Step 8 — Ongoing Government Support After Birth
The system does not stop when the baby arrives. Once your child is born, the following benefits activate automatically or with minimal paperwork:
- 첫만남이용권 (First Meeting Voucher): 2,000,000 won for a first child, 3,000,000 won for a second.
- 부모급여 (Parental Benefit): 1,000,000 won per month through eleven months, then 500,000 won monthly through twenty-three months.
- 아동수당 (Child Allowance): 100,000 won monthly until the child turns eight.
- 출산축하금 (Birth Congratulation Payment): Varies by district — from nothing to several hundred thousand won or gift vouchers.
- Electricity discount: Korea Post reduces your bill for thirty-six months after birth.
- Water bill discount: Available for families with two or more children.
What This System Means for a Multicultural Family
Korea’s birth rate is among the lowest in the world, and the government knows it. The support programs reflect that urgency — and they apply fully to multicultural families. I think about it this way: when a Korean man and a foreign woman have a child here, it is not one new person entering the system. It is two. A child, yes — and also a foreign-born working adult who has made this country home. That is not nothing. The benefits are there for you. Use them.
When my wife asked me once how I managed to keep track of all of it, I told her the truth: I didn’t do it alone. Every form, every phone call, every document — we worked through it together. She provided the information; I navigated the language and the system. If you are reading this as a foreign partner feeling overwhelmed, registering an international marriage in Korea already taught us that this country’s paperwork rewards patience and teamwork. And once the baby is here, we have written separately about sorting out your baby’s dual citizenship and passport.
If your baby is born early and needs NICU care, the financial picture changes significantly — read our full breakdown of what a premature NICU stay actually costs as a foreigner in Korea, including the specific government subsidies that apply.
This is just the beginning of a very long journey of doing things together. Don’t try to manage it by yourself. You and your partner are the same team.
Prenatal Vitamins: What to Take and When

First Trimester (Weeks 0–12)
Folic acid (400mcg pre-pregnancy, 800mcg during — go higher if you eat few leafy greens) and Vitamin D (2,000 IU). We take Nutri More, for reference.

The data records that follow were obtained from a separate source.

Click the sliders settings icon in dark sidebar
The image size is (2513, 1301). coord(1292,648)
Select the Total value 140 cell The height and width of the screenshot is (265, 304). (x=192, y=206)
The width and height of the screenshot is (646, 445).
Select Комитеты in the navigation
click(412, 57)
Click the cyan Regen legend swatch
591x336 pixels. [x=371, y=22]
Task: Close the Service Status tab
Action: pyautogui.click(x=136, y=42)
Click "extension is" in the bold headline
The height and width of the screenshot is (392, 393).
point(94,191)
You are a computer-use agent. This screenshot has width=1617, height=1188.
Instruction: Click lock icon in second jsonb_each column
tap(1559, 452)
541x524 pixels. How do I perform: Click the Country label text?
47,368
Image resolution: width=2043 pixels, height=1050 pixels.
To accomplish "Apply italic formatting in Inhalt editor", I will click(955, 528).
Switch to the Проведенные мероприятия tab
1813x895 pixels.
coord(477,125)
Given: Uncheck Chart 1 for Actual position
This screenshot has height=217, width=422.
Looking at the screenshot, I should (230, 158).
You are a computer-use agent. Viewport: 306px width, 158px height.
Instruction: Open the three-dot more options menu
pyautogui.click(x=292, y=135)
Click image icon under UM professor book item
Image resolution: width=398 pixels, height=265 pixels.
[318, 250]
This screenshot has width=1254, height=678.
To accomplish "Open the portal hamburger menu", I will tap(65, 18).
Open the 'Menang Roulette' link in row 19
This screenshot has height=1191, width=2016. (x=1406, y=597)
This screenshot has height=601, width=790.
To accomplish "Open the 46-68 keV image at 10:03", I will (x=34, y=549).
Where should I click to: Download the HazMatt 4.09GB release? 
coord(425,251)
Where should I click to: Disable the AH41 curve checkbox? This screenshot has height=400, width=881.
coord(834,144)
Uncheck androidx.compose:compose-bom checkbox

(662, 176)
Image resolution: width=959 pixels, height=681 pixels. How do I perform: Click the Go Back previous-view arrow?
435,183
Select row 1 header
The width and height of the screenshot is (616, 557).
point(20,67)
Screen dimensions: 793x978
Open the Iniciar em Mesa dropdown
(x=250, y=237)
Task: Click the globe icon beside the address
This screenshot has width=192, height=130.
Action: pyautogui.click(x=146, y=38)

Second Trimester (Weeks 12–24)
Add iron (around 30mg), calcium, and omega-3 with high DHA content. Start omega-3 from around weeks twelve to sixteen.
Third Trimester (Weeks 25–40)
Continue calcium. Stop omega-3 approximately one month before your due date — it can affect clotting during delivery.
Vitamin B6 helps with morning sickness. Probiotics counteract the constipation that iron supplements reliably cause. Avoid tuna and salmon throughout — heavy metal content is the concern, not the taste.